Miraculously, although all six were injured, no one was seriously hurt and five were allowed out of hospital the same night.

Police are still questioning the woman driver from Mildenhall who was at the wheel of the Suzuki Grand Vitara that ploughed onto the pavement outside Smith's greengrocers before smashing into steel pillars outside Ailesbury Court.

Four of the victims were pensioners from Devon on their way by coach to the Warner Hotel at Littlecote House, near Hungerford, for a week's dancing holiday. They had stopped in Marlborough for refreshments.

One of the pensioners, in his early 70s, was detained with an ankle injury that required surgery.

A fleet of ambulances had to be summoned and passers-by comforted the injured as the first team of paramedics took care of one of the pensioners who it was feared was badly injured.

The elderly woman did not move during the 20 minutes she was lying on the pavement outside Smith's.

Meanwhile, the town hall custodian Allan Brown, greengrocer Gerald Smith and Marlborough Rugby Club chairman Mark Gibson directed the traffic around the scene, leaving police officers to deal with the casualties.

The Suzuki driver, who is in her 50s, remained in her car, shocked but otherwise unhurt, until led to a police car.

She was breathalysed and found to be clear, but faces a possible allegation of dangerous driving, police later confirmed.

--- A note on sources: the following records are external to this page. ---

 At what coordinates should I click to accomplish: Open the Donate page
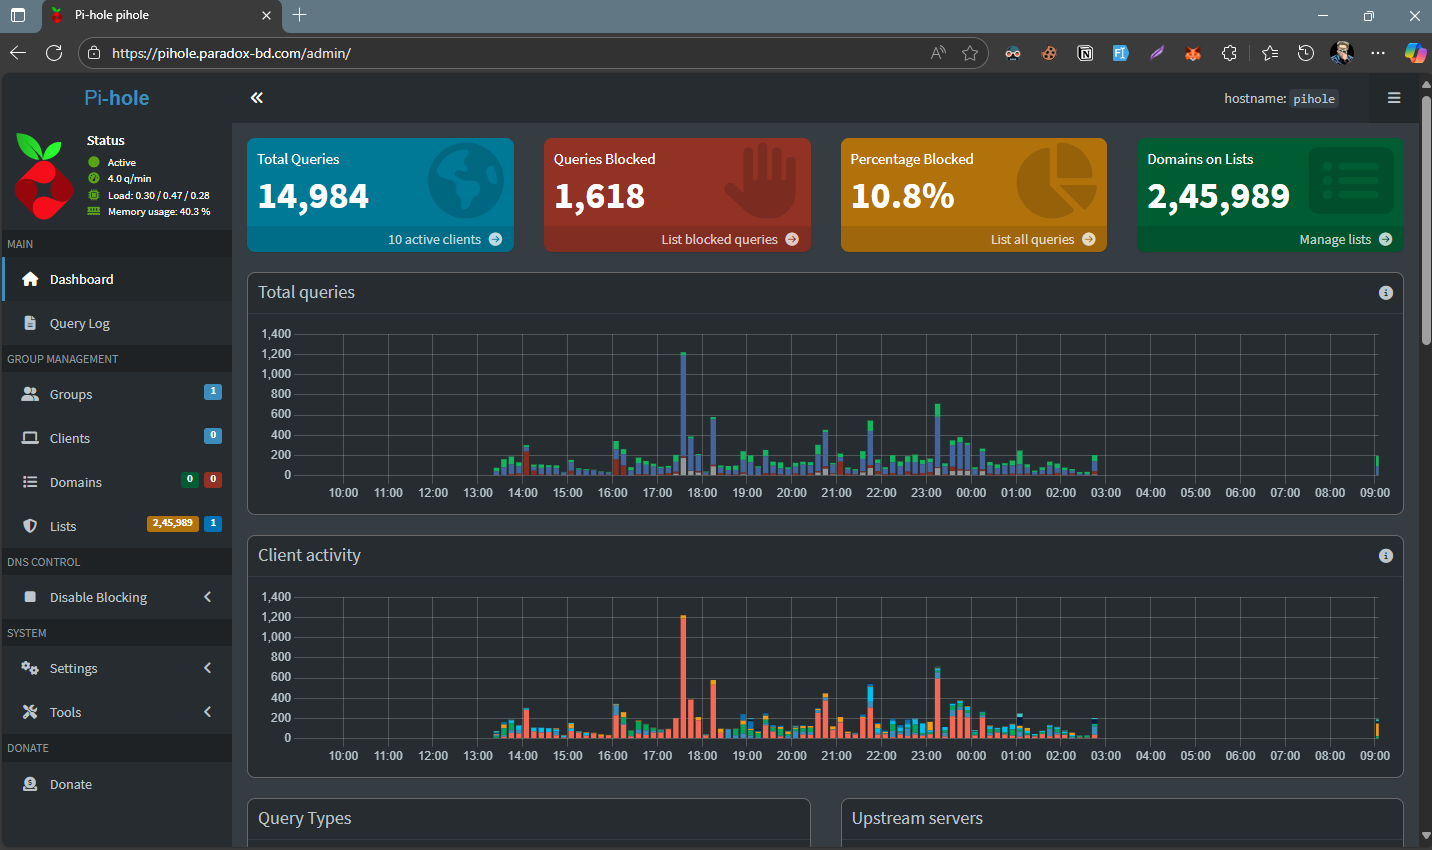click(71, 785)
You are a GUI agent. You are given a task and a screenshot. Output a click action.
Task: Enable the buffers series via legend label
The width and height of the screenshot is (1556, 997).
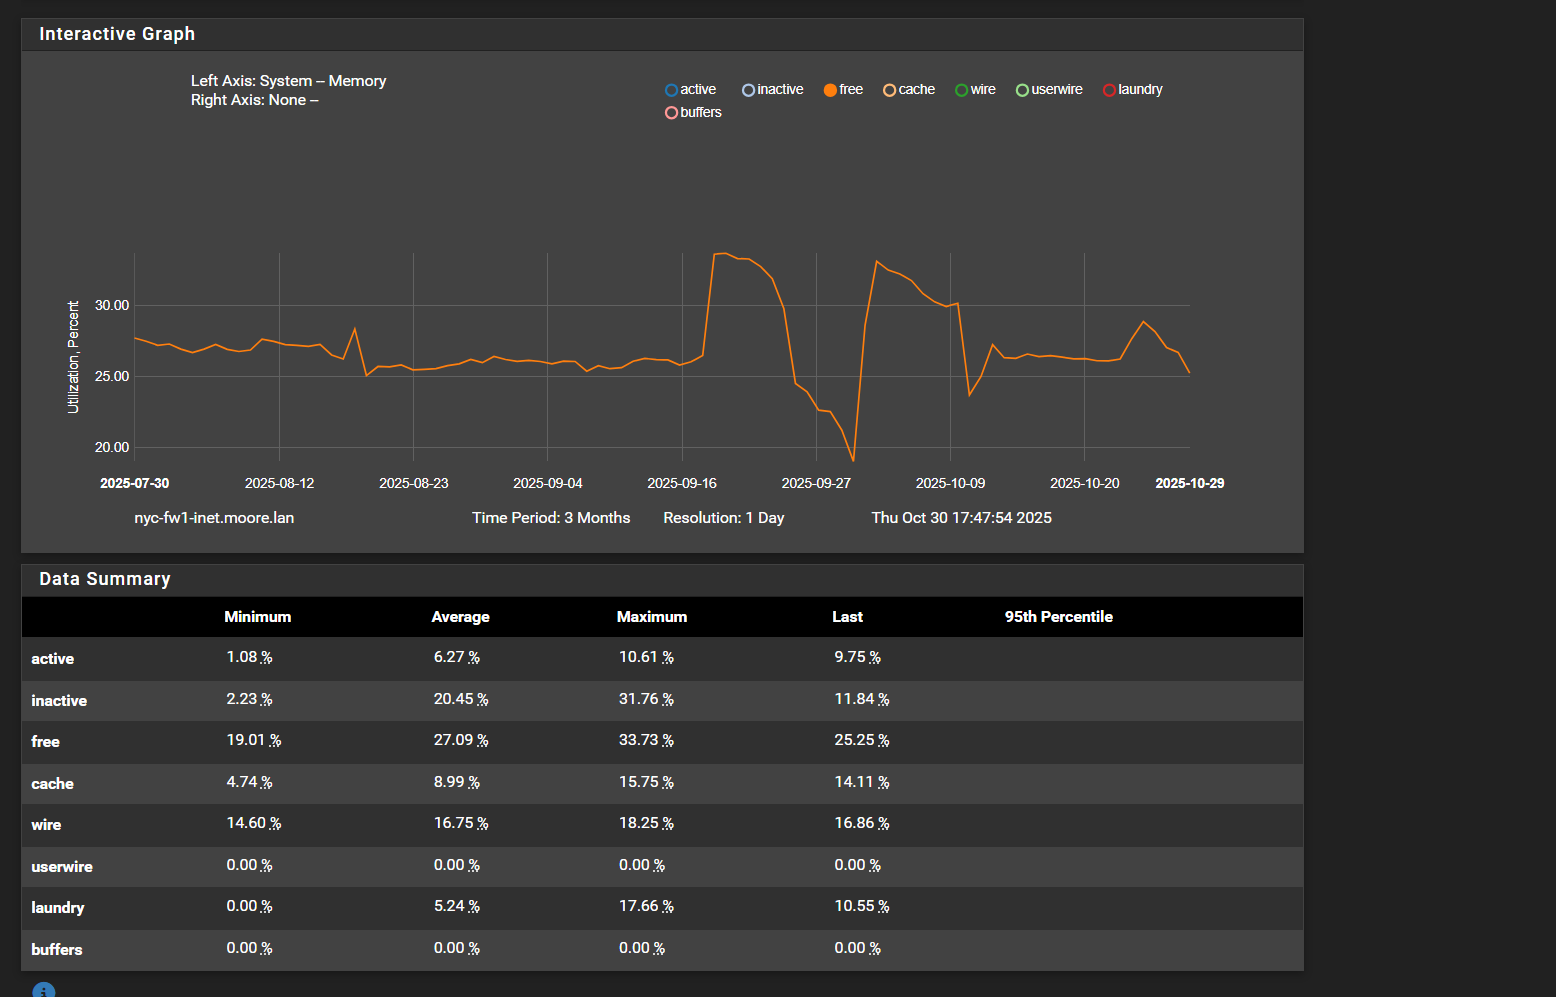click(x=701, y=112)
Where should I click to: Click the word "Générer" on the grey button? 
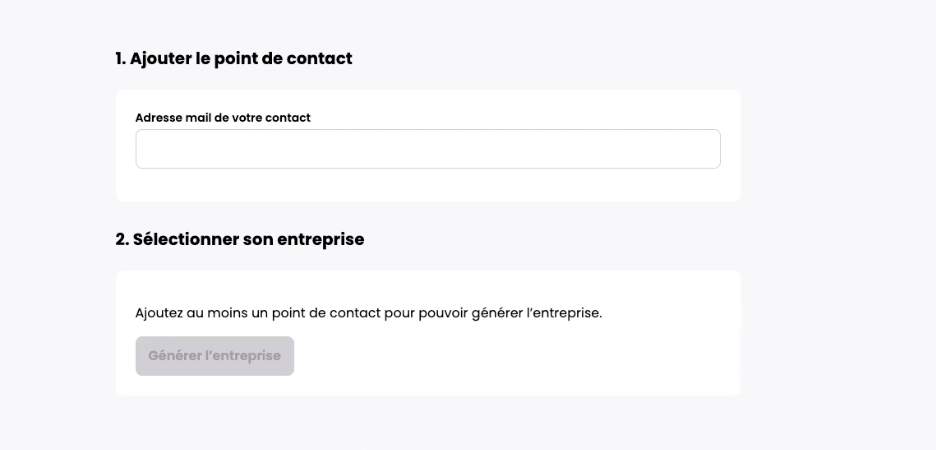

PC Richard Oakman, who is leading the investigation, said yesterday that they were still trying to establish why the Suzuki mounted the pavement after passing over the zebra crossing as it headed into the High Street from New Road shortly after 1.30pm on Monday.

The car snapped off a metre high, cast iron traffic bollard before coming to rest against the steel pillars outside Ailesbury Court.

One of the luckiest victims was mother-of-four Dawn Stagg, 33, from South View Place, Marlborough.

She was left lying in agony on the pavement a couple of yards in front of the Suzuki.

Mrs Stagg said the car struck her from behind and she could recall being thrown in the air onto the bonnet and striking the windscreen before being hurled forward.

She said: "As I hit the floor I could see the car still coming for me so despite the pain I rolled over and over to get away from it."

Luckily, the Suzuki was brought to a halt by the steel pillars outside the former hotel. Mrs Stagg said: "If the pillars had not been there I am convinced the car would have driven over me."

She was taken to Swindon's Great Western Hospital where X-rays revealed she had suffered a chipped vertebrae as well as severe bruising and abrasions on both arms.

Mrs Stagg is often accompanied by her youngest child, Charley-Jo, three. Fortunately she was at nursery school on Monday.

Grandmother Charlene Twisk missed being knocked down by a hair's breadth.

Mrs Twisk, who lives in Savernake Forest, had been selecting fruit and vegetables from the display outside Smith's when she felt the car brush behind her. She said: "It would have hit me if I had not been bending forward to pick up some tomatoes."

She added: "The engine was revving like mad and it was still going like hell when it hit the pillar.

"If anyone had been actually been between the pillar and the car it would have been a different outcome."

PC Oakman agreed. "It is amazing that no one was killed," he said.

He would like to speak to any witnesses who saw the accident or the car as it left the road.

PC Oakman can be contacted at Marlborough Police Station on (01672) 512311.